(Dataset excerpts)
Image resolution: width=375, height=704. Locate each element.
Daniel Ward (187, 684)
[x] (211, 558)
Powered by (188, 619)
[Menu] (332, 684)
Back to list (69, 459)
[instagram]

▶ _About this task_
Please reproduce each entry exactly as it appears.

▶ _Response to this exercise_
Image resolution: width=375, height=704. Locate each element.
Daniel Ward (187, 684)
[x] (211, 558)
Powered by (188, 619)
[Menu] (332, 684)
Back to list (69, 459)
[instagram]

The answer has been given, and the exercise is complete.